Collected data

____________

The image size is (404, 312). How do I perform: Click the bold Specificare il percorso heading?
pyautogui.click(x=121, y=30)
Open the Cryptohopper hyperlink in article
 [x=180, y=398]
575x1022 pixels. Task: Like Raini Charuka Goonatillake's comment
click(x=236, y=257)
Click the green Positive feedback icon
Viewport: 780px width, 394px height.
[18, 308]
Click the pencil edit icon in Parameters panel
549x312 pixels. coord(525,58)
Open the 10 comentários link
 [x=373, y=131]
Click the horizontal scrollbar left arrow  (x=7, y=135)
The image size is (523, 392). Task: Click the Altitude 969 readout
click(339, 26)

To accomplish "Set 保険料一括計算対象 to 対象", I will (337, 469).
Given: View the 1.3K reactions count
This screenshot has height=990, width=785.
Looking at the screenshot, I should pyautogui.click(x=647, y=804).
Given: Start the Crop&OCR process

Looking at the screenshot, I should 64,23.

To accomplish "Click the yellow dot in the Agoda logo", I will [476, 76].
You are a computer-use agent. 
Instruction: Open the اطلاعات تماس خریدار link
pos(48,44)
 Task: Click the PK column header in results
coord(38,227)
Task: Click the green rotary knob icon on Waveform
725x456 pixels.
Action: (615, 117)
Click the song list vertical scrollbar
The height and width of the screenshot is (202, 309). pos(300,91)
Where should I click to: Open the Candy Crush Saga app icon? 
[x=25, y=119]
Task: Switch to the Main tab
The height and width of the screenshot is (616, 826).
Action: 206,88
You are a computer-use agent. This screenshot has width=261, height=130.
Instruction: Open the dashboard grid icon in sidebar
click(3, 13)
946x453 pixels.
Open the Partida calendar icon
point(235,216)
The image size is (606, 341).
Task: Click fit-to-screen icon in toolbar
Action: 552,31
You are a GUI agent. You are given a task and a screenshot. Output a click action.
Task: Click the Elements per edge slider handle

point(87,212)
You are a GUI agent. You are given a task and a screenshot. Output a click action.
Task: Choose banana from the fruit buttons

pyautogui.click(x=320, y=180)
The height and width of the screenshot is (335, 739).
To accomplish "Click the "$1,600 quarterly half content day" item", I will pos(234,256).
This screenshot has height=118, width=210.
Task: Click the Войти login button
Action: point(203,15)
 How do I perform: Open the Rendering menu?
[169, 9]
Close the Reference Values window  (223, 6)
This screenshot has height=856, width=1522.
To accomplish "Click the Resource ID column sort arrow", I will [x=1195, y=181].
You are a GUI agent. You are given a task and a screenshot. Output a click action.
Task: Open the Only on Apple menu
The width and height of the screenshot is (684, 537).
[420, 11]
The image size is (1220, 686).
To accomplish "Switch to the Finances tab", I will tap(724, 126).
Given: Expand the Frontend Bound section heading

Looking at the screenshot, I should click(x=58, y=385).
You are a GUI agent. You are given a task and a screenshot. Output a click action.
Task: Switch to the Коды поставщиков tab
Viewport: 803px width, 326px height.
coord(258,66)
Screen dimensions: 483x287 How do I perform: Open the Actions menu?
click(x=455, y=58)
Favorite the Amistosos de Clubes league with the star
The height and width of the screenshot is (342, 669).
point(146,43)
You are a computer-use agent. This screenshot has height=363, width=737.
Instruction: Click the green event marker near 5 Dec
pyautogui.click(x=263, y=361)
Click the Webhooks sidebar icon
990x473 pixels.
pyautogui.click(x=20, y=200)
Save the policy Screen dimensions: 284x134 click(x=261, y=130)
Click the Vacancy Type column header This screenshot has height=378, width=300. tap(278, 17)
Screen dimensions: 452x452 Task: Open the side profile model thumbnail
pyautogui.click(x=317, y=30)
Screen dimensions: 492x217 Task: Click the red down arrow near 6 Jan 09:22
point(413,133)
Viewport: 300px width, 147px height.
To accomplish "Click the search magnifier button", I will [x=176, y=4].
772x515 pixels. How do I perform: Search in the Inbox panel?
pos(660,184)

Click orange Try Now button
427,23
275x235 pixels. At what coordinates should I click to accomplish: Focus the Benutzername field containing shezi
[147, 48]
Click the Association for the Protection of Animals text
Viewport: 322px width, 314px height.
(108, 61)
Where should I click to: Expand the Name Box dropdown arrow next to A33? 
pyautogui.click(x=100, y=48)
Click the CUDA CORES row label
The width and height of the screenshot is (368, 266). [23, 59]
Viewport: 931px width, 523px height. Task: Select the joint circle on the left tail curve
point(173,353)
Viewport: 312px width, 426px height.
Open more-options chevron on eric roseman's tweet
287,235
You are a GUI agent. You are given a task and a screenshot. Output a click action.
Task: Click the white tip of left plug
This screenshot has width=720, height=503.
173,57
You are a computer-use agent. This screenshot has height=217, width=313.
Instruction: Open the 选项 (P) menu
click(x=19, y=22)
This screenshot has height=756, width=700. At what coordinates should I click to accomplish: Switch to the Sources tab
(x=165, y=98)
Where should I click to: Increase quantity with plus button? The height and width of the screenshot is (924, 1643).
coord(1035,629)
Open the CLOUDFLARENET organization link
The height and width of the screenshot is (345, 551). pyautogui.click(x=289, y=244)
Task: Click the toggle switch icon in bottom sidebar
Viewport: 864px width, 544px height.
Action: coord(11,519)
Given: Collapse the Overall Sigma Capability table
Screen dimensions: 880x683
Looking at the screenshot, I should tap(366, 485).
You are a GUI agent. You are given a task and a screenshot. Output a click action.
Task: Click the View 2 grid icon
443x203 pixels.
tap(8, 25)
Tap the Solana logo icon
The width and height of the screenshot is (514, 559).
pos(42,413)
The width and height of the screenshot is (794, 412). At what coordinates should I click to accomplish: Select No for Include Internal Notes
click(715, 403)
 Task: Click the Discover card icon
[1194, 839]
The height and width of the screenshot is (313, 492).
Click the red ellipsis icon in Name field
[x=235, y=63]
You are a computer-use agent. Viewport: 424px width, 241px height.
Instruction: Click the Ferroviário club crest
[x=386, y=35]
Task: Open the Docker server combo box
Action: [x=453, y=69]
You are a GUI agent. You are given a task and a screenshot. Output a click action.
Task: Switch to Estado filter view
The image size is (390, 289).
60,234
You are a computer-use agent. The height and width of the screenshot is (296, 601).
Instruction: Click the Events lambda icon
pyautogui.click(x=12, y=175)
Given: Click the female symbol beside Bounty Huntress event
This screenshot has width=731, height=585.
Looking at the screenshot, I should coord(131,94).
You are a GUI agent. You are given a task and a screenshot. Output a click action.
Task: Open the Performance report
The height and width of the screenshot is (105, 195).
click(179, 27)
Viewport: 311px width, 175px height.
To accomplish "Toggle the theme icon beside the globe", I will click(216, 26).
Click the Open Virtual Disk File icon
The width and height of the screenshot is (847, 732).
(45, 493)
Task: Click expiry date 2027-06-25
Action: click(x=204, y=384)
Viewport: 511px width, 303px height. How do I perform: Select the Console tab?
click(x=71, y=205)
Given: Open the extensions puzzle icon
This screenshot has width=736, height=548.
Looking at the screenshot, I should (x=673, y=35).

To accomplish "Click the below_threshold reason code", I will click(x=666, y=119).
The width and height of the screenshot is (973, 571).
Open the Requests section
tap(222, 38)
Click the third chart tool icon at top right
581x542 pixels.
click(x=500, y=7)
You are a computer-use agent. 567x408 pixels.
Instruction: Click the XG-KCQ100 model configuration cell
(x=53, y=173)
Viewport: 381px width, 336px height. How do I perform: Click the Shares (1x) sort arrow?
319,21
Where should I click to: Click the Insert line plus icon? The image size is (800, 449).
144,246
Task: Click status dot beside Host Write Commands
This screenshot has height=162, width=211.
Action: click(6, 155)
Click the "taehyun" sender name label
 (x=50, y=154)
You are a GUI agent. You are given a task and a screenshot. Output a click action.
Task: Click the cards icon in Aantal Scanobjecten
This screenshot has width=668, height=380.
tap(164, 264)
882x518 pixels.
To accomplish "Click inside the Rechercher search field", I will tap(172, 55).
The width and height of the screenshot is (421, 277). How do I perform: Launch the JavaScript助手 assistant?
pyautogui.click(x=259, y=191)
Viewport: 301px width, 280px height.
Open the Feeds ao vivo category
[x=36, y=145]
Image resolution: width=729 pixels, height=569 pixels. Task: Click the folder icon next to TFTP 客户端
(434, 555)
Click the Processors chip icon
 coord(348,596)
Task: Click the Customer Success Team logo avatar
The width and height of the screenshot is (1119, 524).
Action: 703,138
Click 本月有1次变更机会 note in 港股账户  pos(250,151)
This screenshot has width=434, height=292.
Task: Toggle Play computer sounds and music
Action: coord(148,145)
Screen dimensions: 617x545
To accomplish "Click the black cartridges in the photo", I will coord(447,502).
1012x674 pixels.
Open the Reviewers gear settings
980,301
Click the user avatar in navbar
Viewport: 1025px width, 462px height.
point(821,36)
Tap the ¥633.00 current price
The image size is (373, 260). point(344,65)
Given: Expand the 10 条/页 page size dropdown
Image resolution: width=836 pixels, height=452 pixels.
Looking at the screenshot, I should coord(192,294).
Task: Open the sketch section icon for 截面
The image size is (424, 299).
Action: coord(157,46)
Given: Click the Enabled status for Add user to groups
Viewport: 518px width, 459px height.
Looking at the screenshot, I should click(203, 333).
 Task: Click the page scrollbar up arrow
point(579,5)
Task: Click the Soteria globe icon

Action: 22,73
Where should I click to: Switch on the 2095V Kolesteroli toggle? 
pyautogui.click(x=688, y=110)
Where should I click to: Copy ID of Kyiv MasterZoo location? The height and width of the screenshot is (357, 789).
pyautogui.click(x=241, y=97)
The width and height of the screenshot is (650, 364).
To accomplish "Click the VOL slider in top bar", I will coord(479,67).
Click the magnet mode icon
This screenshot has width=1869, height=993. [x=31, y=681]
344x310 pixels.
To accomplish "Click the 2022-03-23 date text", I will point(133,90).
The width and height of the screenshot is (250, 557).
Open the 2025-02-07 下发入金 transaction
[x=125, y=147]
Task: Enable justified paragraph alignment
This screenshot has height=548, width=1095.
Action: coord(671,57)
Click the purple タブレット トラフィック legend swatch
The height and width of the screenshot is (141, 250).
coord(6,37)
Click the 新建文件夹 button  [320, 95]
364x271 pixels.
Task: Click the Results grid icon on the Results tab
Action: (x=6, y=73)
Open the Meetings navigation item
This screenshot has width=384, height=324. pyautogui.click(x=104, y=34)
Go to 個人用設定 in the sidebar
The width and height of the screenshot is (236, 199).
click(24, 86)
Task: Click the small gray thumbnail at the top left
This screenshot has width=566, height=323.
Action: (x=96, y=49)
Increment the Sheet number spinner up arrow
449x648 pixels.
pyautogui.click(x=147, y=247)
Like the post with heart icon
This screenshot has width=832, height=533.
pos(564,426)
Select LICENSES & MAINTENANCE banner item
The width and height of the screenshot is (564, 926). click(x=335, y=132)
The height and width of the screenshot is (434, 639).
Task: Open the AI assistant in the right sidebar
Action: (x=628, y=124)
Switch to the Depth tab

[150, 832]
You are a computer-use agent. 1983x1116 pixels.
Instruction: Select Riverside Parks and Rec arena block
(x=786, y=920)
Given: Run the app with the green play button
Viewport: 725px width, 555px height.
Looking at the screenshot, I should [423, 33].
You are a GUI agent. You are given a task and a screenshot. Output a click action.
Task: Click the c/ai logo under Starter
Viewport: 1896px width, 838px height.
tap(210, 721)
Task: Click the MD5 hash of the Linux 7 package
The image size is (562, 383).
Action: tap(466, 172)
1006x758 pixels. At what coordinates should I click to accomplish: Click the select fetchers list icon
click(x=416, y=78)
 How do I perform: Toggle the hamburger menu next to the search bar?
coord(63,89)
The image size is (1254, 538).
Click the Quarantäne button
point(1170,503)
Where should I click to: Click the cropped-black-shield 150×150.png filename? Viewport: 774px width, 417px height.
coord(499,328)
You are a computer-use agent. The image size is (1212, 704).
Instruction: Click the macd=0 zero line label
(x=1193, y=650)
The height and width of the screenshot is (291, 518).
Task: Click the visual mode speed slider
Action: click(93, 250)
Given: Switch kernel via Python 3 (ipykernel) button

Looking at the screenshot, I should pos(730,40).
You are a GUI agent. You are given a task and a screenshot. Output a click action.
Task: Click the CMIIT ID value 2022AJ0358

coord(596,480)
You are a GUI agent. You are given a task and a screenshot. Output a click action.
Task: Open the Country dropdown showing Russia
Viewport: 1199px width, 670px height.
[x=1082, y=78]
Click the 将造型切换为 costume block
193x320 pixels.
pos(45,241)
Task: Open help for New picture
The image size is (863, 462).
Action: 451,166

____________

From the records above, transcribe without alteration every line from the one with "Instruction: Select Riverside" to the one with "You are a computer-use agent. The image", inclusive.

Instruction: Select Riverside Parks and Rec arena block
(x=786, y=920)
Given: Run the app with the green play button
Viewport: 725px width, 555px height.
Looking at the screenshot, I should [423, 33].
You are a GUI agent. You are given a task and a screenshot. Output a click action.
Task: Click the c/ai logo under Starter
Viewport: 1896px width, 838px height.
tap(210, 721)
Task: Click the MD5 hash of the Linux 7 package
The image size is (562, 383).
Action: tap(466, 172)
1006x758 pixels. At what coordinates should I click to accomplish: Click the select fetchers list icon
click(x=416, y=78)
 How do I perform: Toggle the hamburger menu next to the search bar?
coord(63,89)
The image size is (1254, 538).
Click the Quarantäne button
point(1170,503)
Where should I click to: Click the cropped-black-shield 150×150.png filename? Viewport: 774px width, 417px height.
coord(499,328)
You are a computer-use agent. The image size is (1212, 704).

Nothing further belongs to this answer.